Fran Dorf was born in a suburb of Philadelphia, Pennsylvania, in 1953. As a teenager, she read voraciously, wrote poetry and stories, and began working on a novel at the age of sixteen. She graduated from high school in 1971. She attended Boston University's School of Public Communication, which she credits with instilling in her the basics of good, crisp writing, and from which she graduated cum laude in 1975.

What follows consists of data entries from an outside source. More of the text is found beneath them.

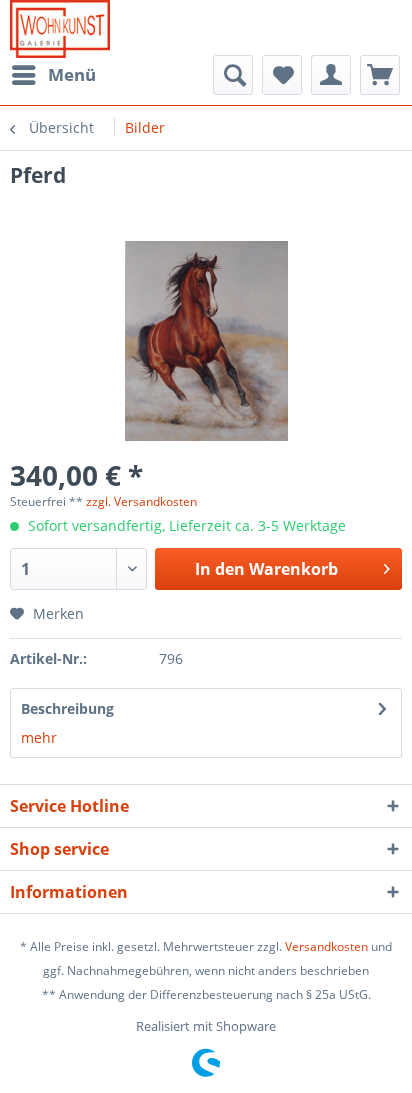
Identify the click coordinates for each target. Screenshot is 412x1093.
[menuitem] (53, 75)
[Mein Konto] (331, 75)
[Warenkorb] (380, 75)
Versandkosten (326, 946)
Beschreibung (67, 708)
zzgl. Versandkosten (141, 501)
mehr (39, 737)
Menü (72, 74)
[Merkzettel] (282, 75)
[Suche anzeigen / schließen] (233, 75)
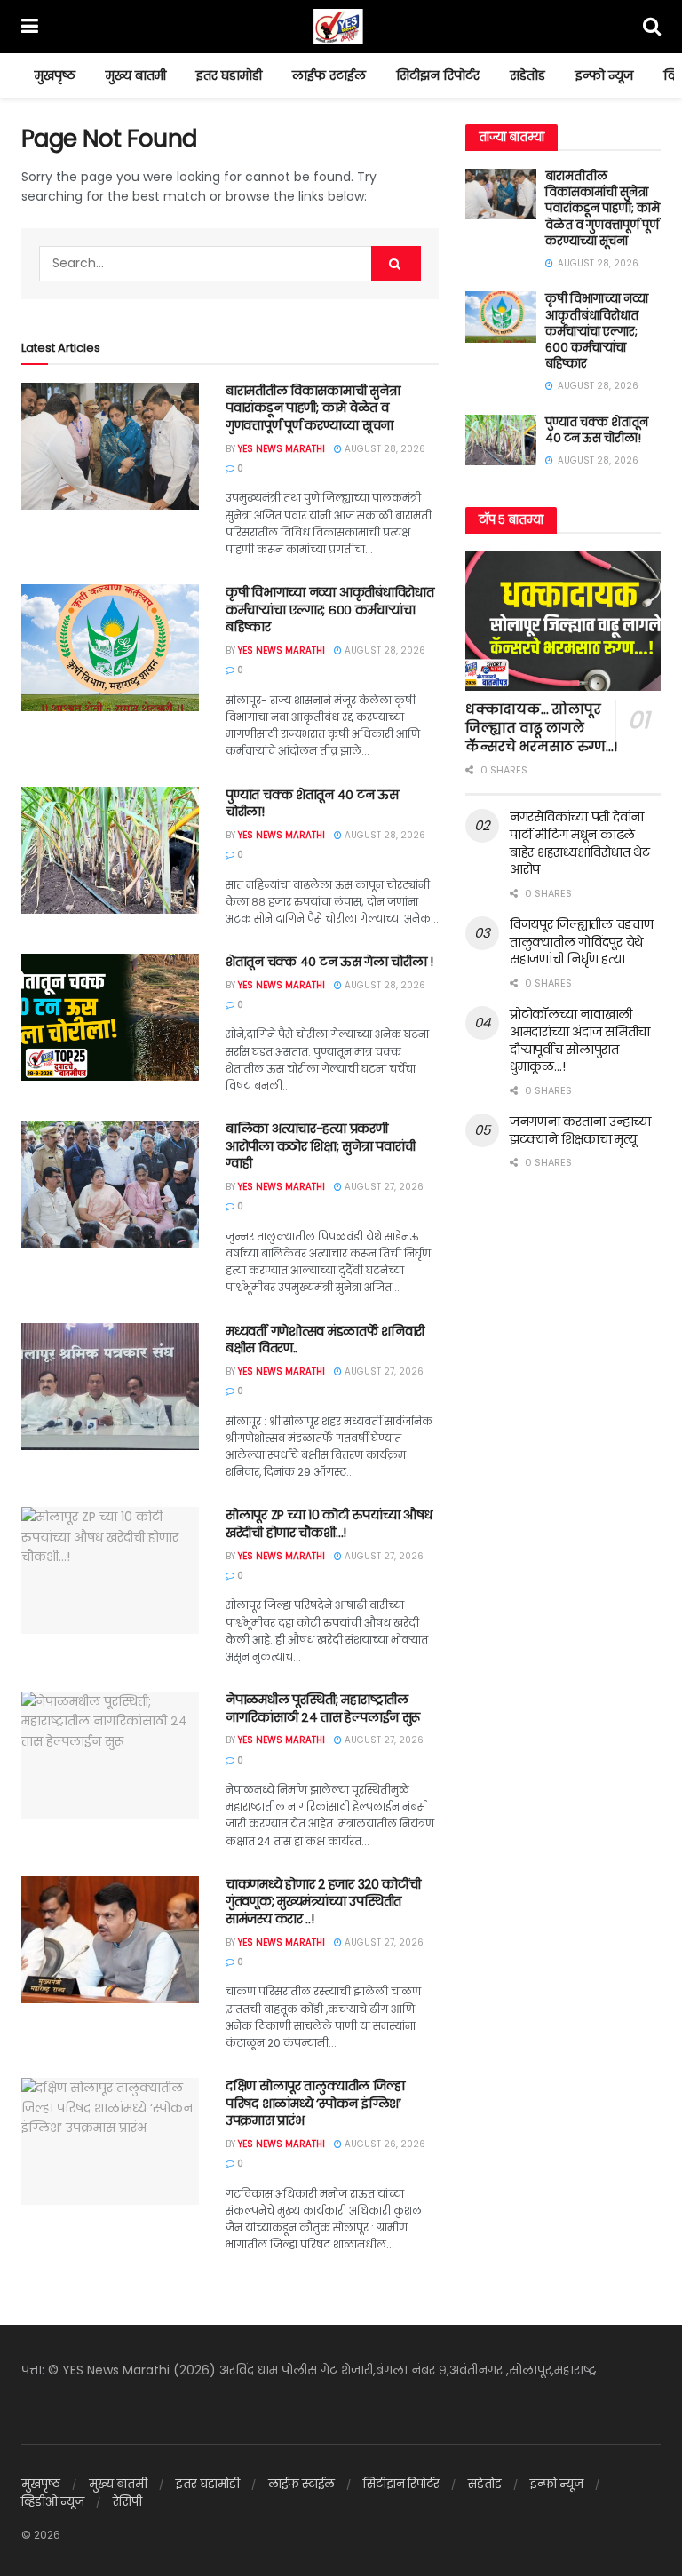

After giving birth to her daughter, she went back to graduate school to study psychology. During this time, she began to write fiction for the first time as an adult. It quickly captivated her and overtook her intent to pursue a career as a psychologist. In 1985, she received a master's degree in psychology from New York University, and in 1990, published her first novel, A Reasonable Madness, a story about a psychiatrist and his patient. She followed this with Flight, in 1992. Both novels were Literary Guild book club selections, and received critical acclaim, in America, Germany, and internationally. A Reasonable Madness has been translated into nine foreign languages. While both of these novels explore human passions and combine elements of the thriller or mystery with magical or supernatural touches, they are primarily thrillers. Saving Elijah, being published in June, 2000, represents a departure. The tragic death of her son in 1994 has had a profound effect on her life, which she hopes has had a transforming and deepening effect on her work. Part family drama and part ghost story, Saving Elijah represents the culmination of that transformation to date.
Fran Dorf lives near New York City with her husband.